I like the explicitness of passing around a Python object. In principle if the underlying runtime doesn't have a GIL (ie, PyPy?) then you could have multiple instances of it for parallelism. If it's stashed away in some secret state, then you're stuck with GIL limitations. (But perhaps this is too hypothetical to be worth considering.)

In D698#12205, @jsgf wrote:

I'm completely on board with restricting Rust to a stable version. But constraining Rust to 1.14 is unreasonably old - that's getting on for a year old, which 1/3rd of Rust's total life. crates.io 3rd-party packages also tend to update to use new language features quickly, and there's no way to set a Cargo.toml constraint on a particular version of a the language, so you'd need to pin package versions to language-version compatible ones manually. Personally I'd try to keep a window of no more than 2 or 3 stable releases (ie, 1.18, 1.19, 1.20 as of today).

I can't see that keeping Debian releases possible. In my view if "no more than 2 or 3 stable releases" is a hard requirement for rust, we may as well stop having the discussion now.

(Alternatively: convince me with documented success cases that binaries built by a newer Rust than is in a given Debian release are somehow plausible and acceptable.)

sid0 added a subscriber: sid0.EditedSep 18 2017, 8:03 PM

I can't see that keeping Debian releases possible. In my view if "no more than 2 or 3 stable releases" is a hard requirement for rust, we may as well stop having the discussion now.
(Alternatively: convince me with documented success cases that binaries built by a newer Rust than is in a given Debian release are somehow plausible and acceptable.)

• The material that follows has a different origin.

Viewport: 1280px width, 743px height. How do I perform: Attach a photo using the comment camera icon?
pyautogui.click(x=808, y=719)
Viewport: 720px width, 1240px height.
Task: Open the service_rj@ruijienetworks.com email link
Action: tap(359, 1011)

So So I dug into this a bit, and it turns out that Debian stable doesn't even have cargo. Any third-party dependencies we vendor in will need cargo for their build system.

If a dependency requires a build system that Debian stable doesn't have, what do we do?

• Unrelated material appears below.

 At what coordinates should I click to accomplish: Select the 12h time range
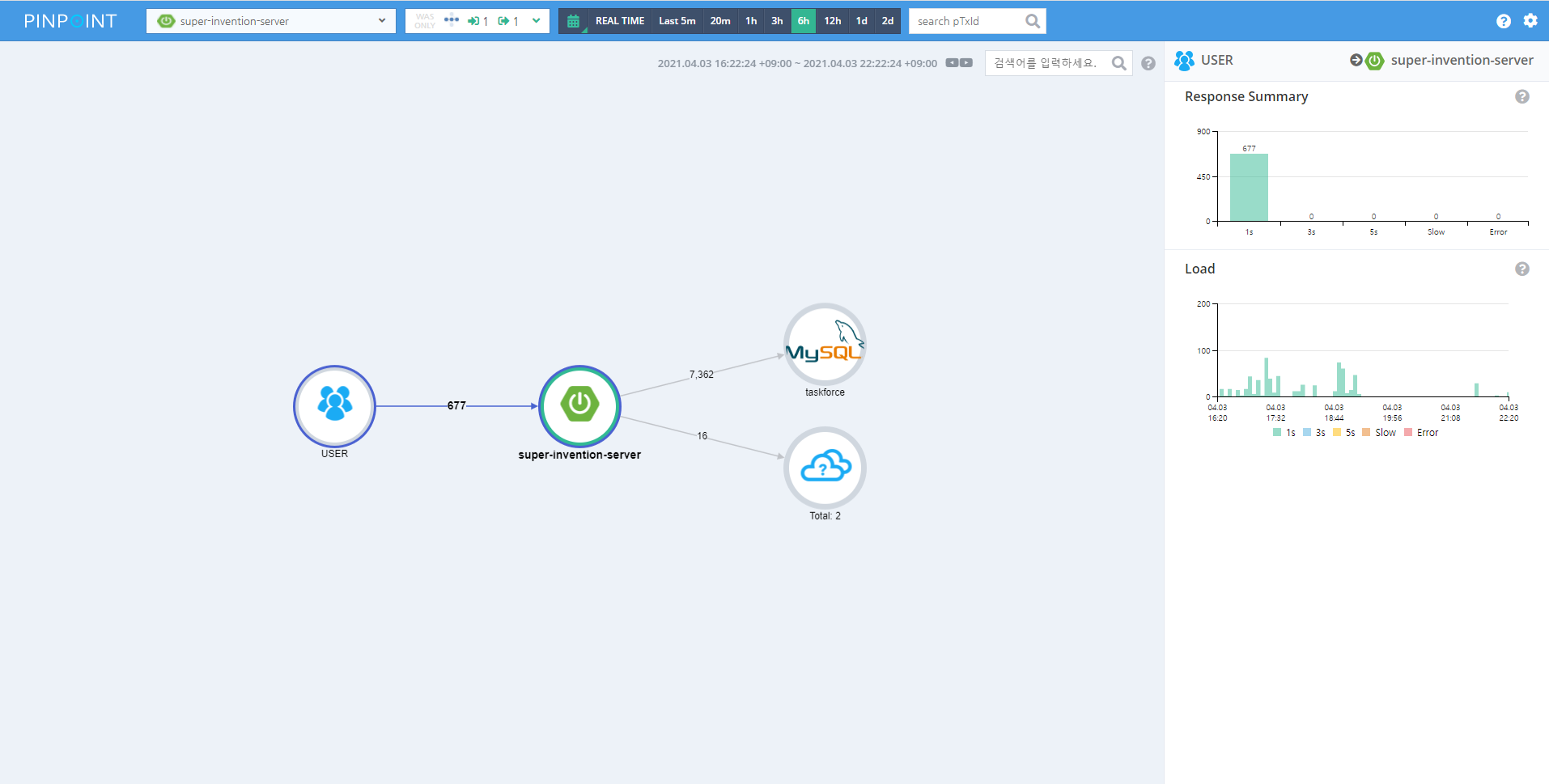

In my opinion this is a fundamental limitation in the Debian stable model. I really don't think we should hold ourselves back because of it. People that opt into it are opting into many, many tradeoffs (like not even getting the latest version of their web browser -- see link above for details), and IMO getting a slower Mercurial experience would be just another tradeoff.

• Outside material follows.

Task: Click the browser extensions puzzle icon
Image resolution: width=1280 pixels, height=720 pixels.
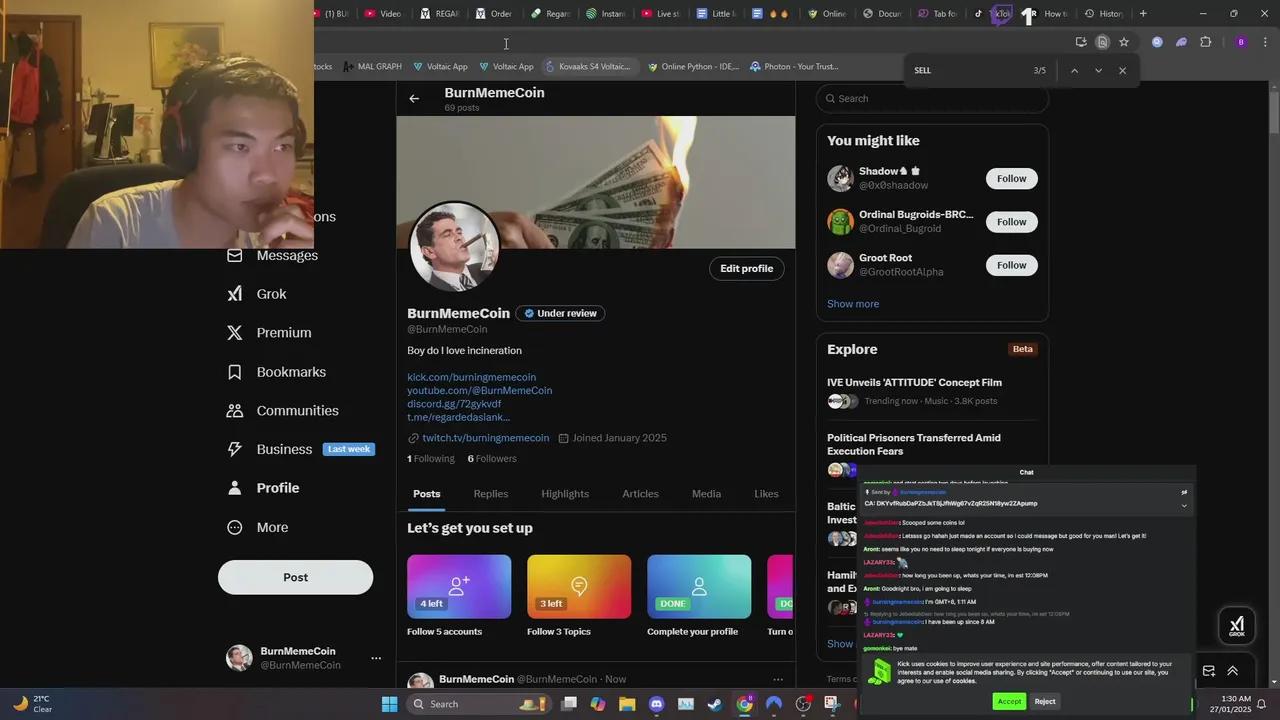Action: click(x=1205, y=41)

sid0 added a comment.Sep 18 2017, 8:11 PM

And if the concern is about deb packages that we provide -- Rust links its runtime statically I believe.

jsgf added a comment.Sep 22 2017, 3:55 PM
In D698#12222, @durin42 wrote:

I can't see that keeping Debian releases possible. In my view if "no more than 2 or 3 stable releases" is a hard requirement for rust, we may as well stop having the discussion now.
(Alternatively: convince me with documented success cases that binaries built by a newer Rust than is in a given Debian release are somehow plausible and acceptable.)

Rust artifacts are compiled in a self-contained way - executables are statically linked with all their deps except for things like libc/libpthread, likewise shared objects contain all their Rust dependencies. Dynamic linking Rust crates is extremely unusual and only for special cases. Rust's external ABI dependencies are straightforward: it only needs things like malloc/free and other low-level functions. When you download Rust precompiled with rustup, the executables are built against old libc ABIs to guarantee binary back-compatibility with older distros, and they in turn generate similarly backwards-compat binaries.

In other words, the intent is that current Rust executables should work on Debian as-is, and upstream Rust would consider it a bug if that weren't the case. ABI compatibility with Python adds complexity to that, but that's independent of Rust as it also applies to C or any other compiled language.

The Rust project considers cargo to be an integral part of the Rust toolchain, and almost consider it to be part of the language itself. If Debian isn't shipping cargo they're not shipping a Rust toolchain, so the question of whether to support the rustc version they package is moot.

quark added a reviewer: mbthomas.EditedNov 29 2017, 3:34 PM
quark commandeered this revision.

Commandeering to remove it from Yadda queue. fb-hgext has been using rust-cpython already.